Wednesday, March 11, 2015

Our Individual Reaction to Personal Finances

I'm fascinated by others' reactions to personal finance.


An individual's behaviors, emotions, and actions are so unique, so personally them.

Many of us have these preconceived notions about money or how we should be treating money, and we lack real financial education - the basics - without the scare or sales.

We all get excited by the thrill of potentially winning the lottery, quick riches. We all get nervous about discussing the results of a family death (or even our own end).

But we don't talk about it.  We don't share, we don't learn.

We want the problems to go away or solve themselves - but alas, that won't happen. And this ignorance of the issue, results in terrible tragedy.

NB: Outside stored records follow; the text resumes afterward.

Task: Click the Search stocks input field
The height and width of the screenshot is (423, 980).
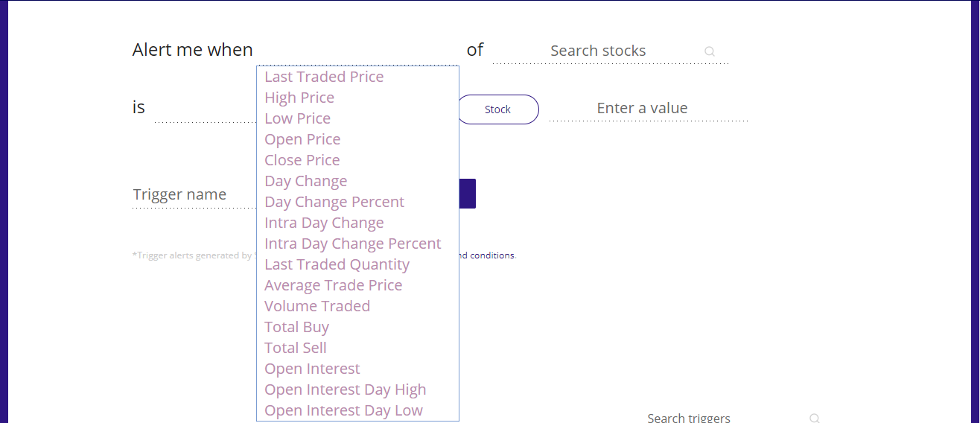Action: tap(611, 51)
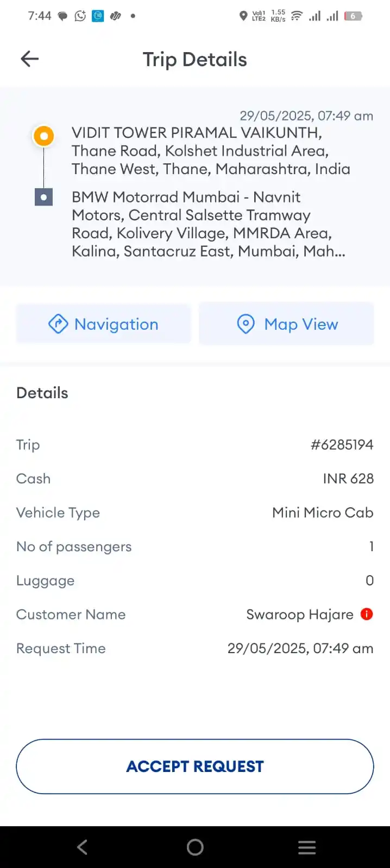Accept the trip request
Image resolution: width=390 pixels, height=868 pixels.
[195, 766]
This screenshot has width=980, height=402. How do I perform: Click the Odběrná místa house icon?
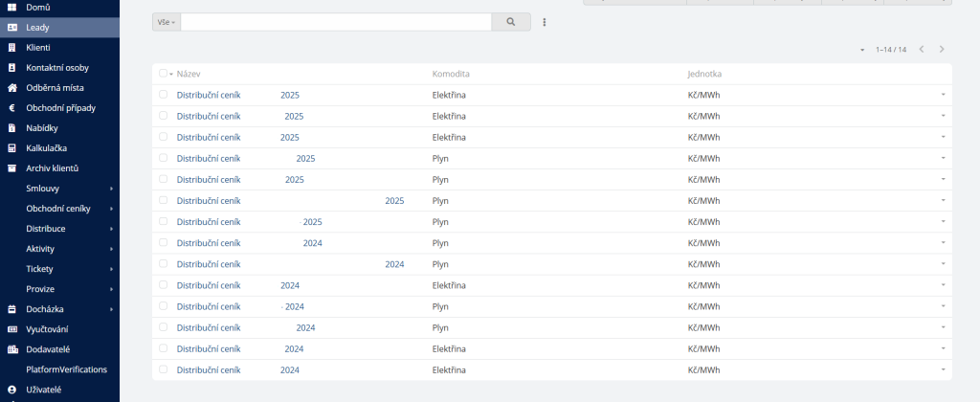(11, 87)
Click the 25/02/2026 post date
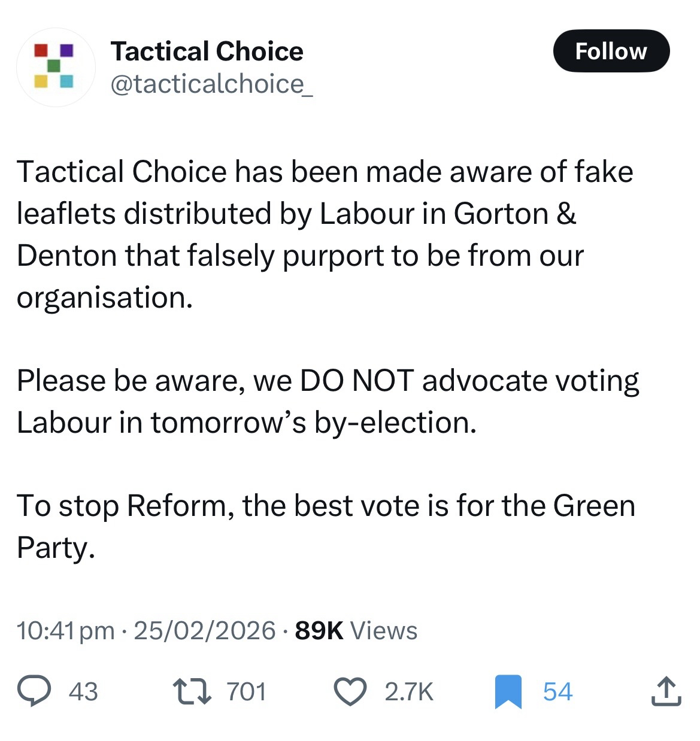 (x=205, y=631)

I believe we're all working our way to financial independence - whether it's a traditional retirement at 65 or a non-traditional "early-retirement"  - and each of our journeys are just as unique as we are.

We're given similar (if not the same) tools to help guide us on our quest. Our use of those tools (plus behaviors, emotions, lack of action) dictate how far (or how quickly) our journey will go.

Our relationship with our money is key.


Focus on this relationship. Learn about it, learn tools to help mold it, and then act.

Nothing gets done without action!

A life-long student of behavioral economics/finance, I'm constantly viewing the world through a lens of curiosity.

Why did she act this way? What impact will that news have on others? Why did he decide to purchase that?

Please, feed my hunger of understanding!


Feel free to share your own stories, experiences, and quests - I'm very interested in hearing!